具有混合值类型的 MapType 的 PySpark UDF

PySpark UDF of MapType with mixed value type

我有一个 JSON 这样的输入


    {
      "1": {
        "id": 1,
        "value": 5
      },
      "2": {
        "id": 2,
        "list": {
          "10": {
            "id": 10
          },
          "11": {
            "id": 11
          },
          "20": {
            "id": 20
          }
        }
      },
      "3": {
        "id": 3,
        "key": "a"
      }
    }

我需要合并 3 列并为每列提取所需的值,这是我需要的输出:


    {
      "out": {
        "1": 5,
        "2": [10, 11, 20],
        "3": "a"
      }
    }

我试图创建一个 UDF 将这 3 列转换为 1 列,但我不知道如何使用混合值类型定义 MapType() - IntegerType()ArrayType(IntegerType())StringType()分别。

提前致谢!

您需要使用 StructType 而不是 MapType 来定义 UDF 的结果类型,如下所示:

from pyspark.sql.types import *

udf_result = StructType([
    StructField('1', IntegerType()),
    StructField('2', ArrayType(StringType())),
    StructField('3', StringType())
])

MapType() 用于(键,值)对定义而不是嵌套数据框。您正在寻找的是 StructType()

您可以直接使用 createDataFrame 加载它,但您必须传递一个模式,所以这种方式更容易:

import json

data_json = {
      "1": {
        "id": 1,
        "value": 5
      },
      "2": {
        "id": 2,
        "list": {
          "10": {
            "id": 10
          },
          "11": {
            "id": 11
          },
          "20": {
            "id": 20
          }
        }
      },
      "3": {
        "id": 3,
        "key": "a"
      }
    }
a=[json.dumps(data_json)]
jsonRDD = sc.parallelize(a)
df = spark.read.json(jsonRDD)
df.printSchema()

    root
     |-- 1: struct (nullable = true)
     |    |-- id: long (nullable = true)
     |    |-- value: long (nullable = true)
     |-- 2: struct (nullable = true)
     |    |-- id: long (nullable = true)
     |    |-- list: struct (nullable = true)
     |    |    |-- 10: struct (nullable = true)
     |    |    |    |-- id: long (nullable = true)
     |    |    |-- 11: struct (nullable = true)
     |    |    |    |-- id: long (nullable = true)
     |    |    |-- 20: struct (nullable = true)
     |    |    |    |-- id: long (nullable = true)
     |-- 3: struct (nullable = true)
     |    |-- id: long (nullable = true)
     |    |-- key: string (nullable = true)
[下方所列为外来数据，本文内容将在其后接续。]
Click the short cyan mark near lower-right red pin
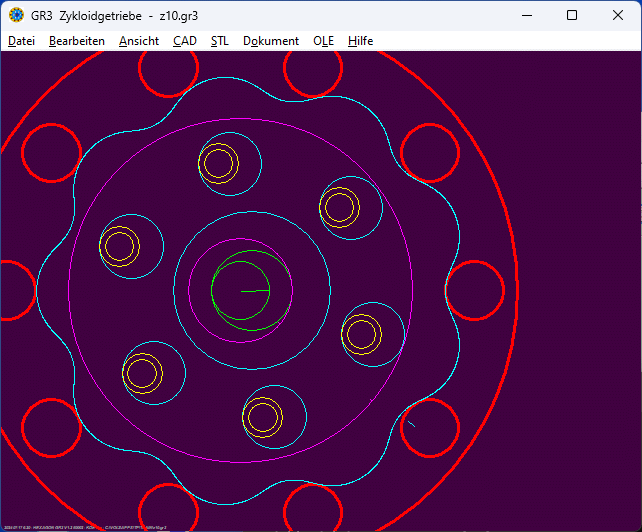This screenshot has width=642, height=532. [x=411, y=425]
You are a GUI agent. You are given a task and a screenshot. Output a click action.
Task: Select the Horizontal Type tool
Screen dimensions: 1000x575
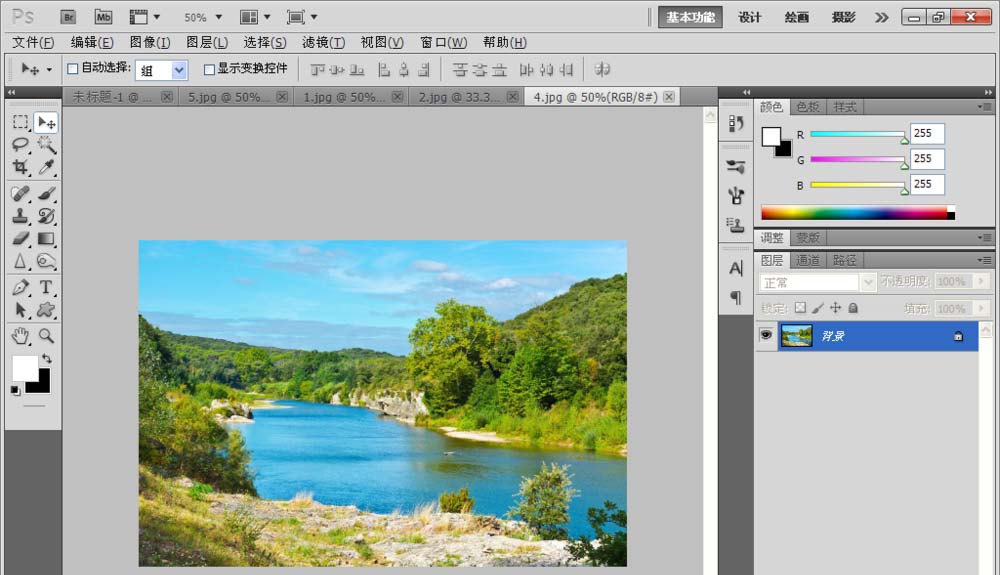(x=46, y=288)
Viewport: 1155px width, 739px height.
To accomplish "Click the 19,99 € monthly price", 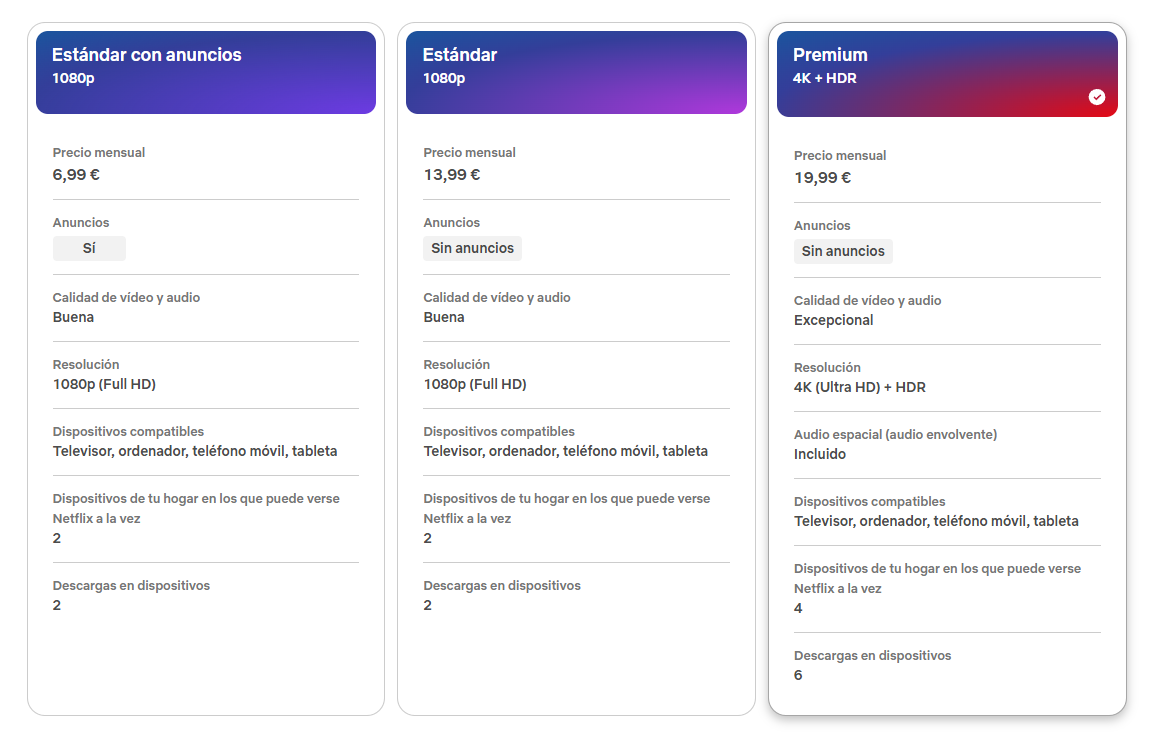I will click(822, 178).
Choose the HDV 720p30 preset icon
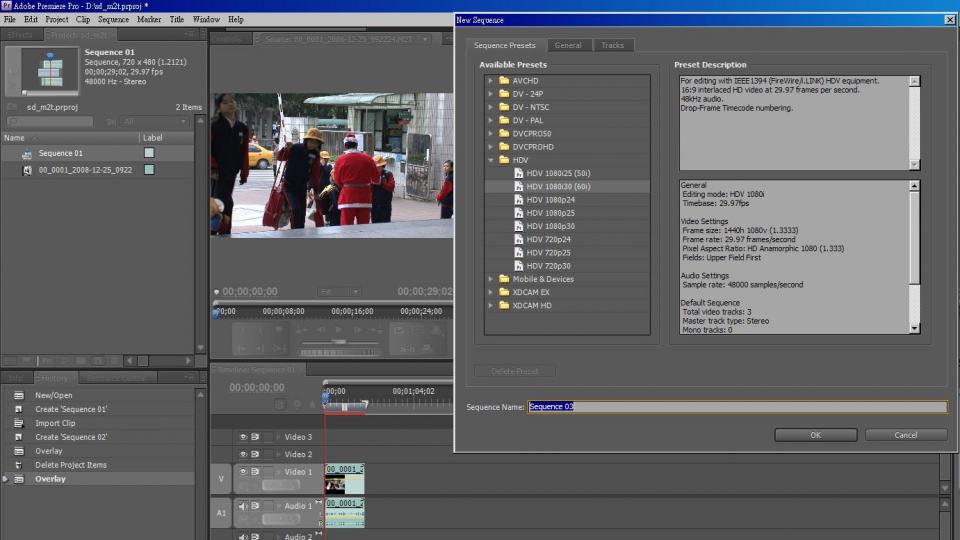The width and height of the screenshot is (960, 540). pos(518,266)
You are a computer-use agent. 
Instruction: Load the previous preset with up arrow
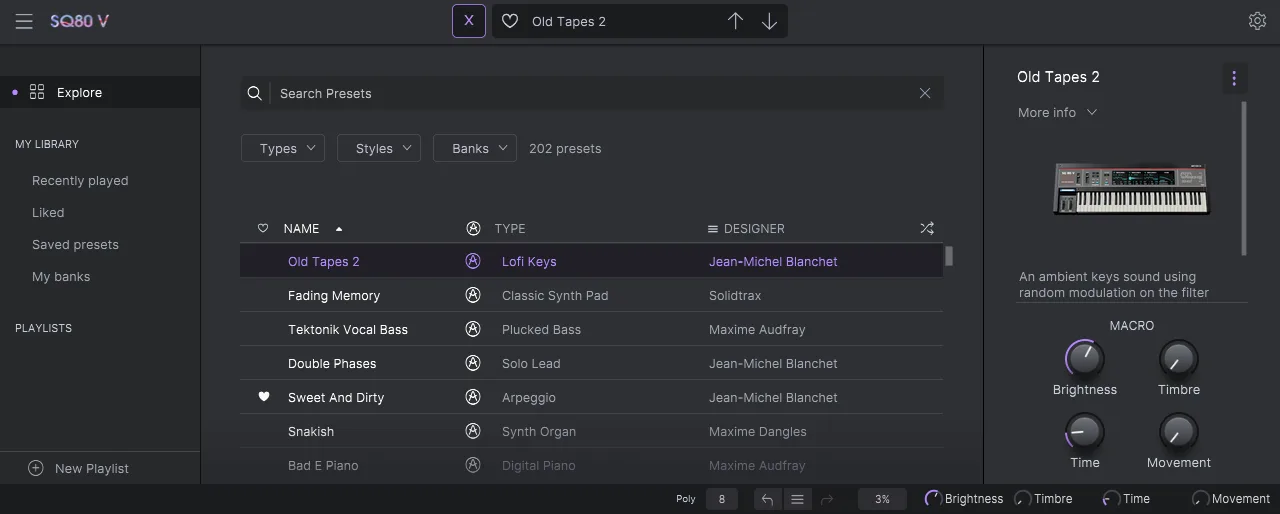735,21
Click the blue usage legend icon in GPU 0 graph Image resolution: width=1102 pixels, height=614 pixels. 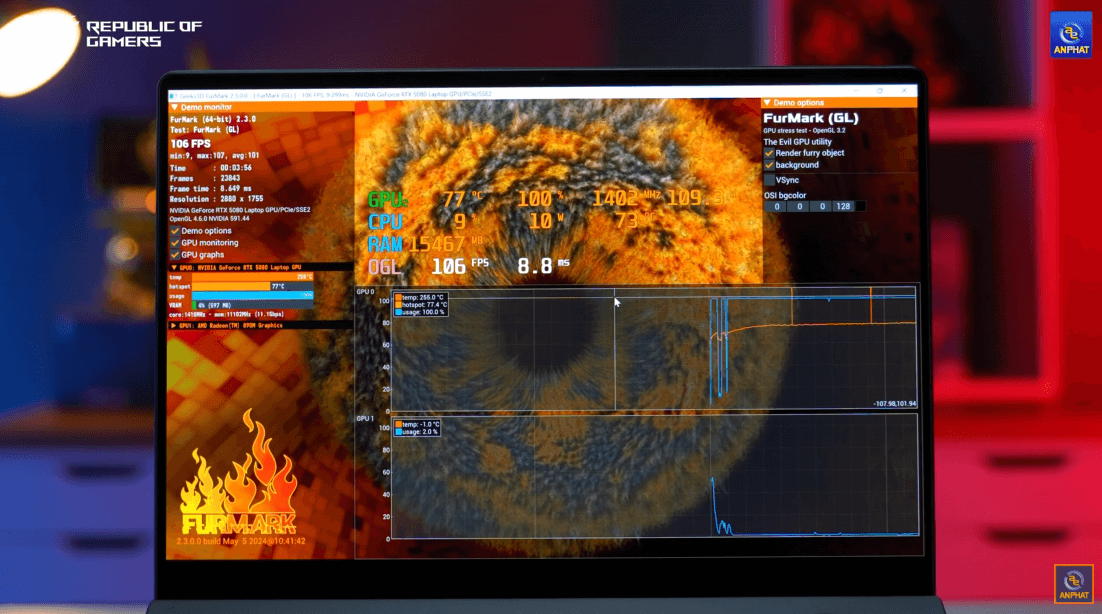pyautogui.click(x=398, y=311)
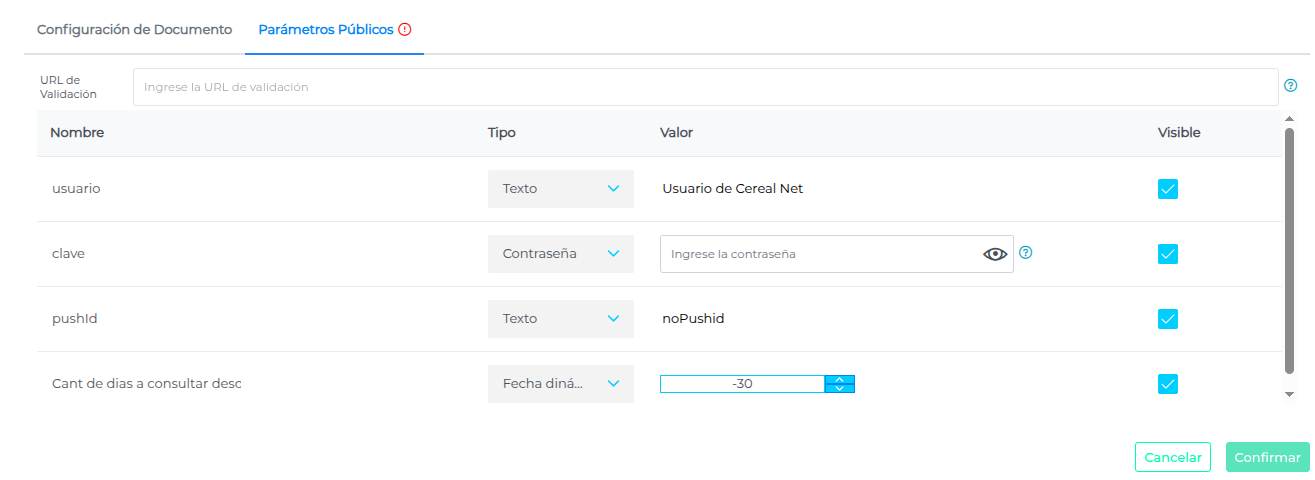This screenshot has height=480, width=1315.
Task: Disable Visible checkbox for pushId row
Action: (1167, 319)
现在访问嵌套数据框。请注意,“2”列比其他列嵌套更多:

nested_cols = ["2"]
cols = ["1", "3"]
import pyspark.sql.functions as psf
df = df.select(
    cols + [psf.array(psf.col(c + ".list.*")).alias(c) for c in nested_cols]
)
df = df.select(
    [df[c].id.alias(c) for c in df.columns]
)

    root
     |-- 1: long (nullable = true)
     |-- 3: long (nullable = true)
     |-- 2: array (nullable = false)
     |    |-- element: long (containsNull = true)

这不完全是您的最终输出,因为您希望它嵌套在 "out" 列中:

import pyspark.sql.functions as psf
df.select(psf.struct("*").alias("out")).printSchema()

    root
     |-- out: struct (nullable = false)
     |    |-- 1: long (nullable = true)
     |    |-- 3: long (nullable = true)
     |    |-- 2: array (nullable = false)
     |    |    |-- element: long (containsNull = true)

终于回到JSON:

df.toJSON().first()

    '{"1":1,"3":3,"2":[10,11,20]}'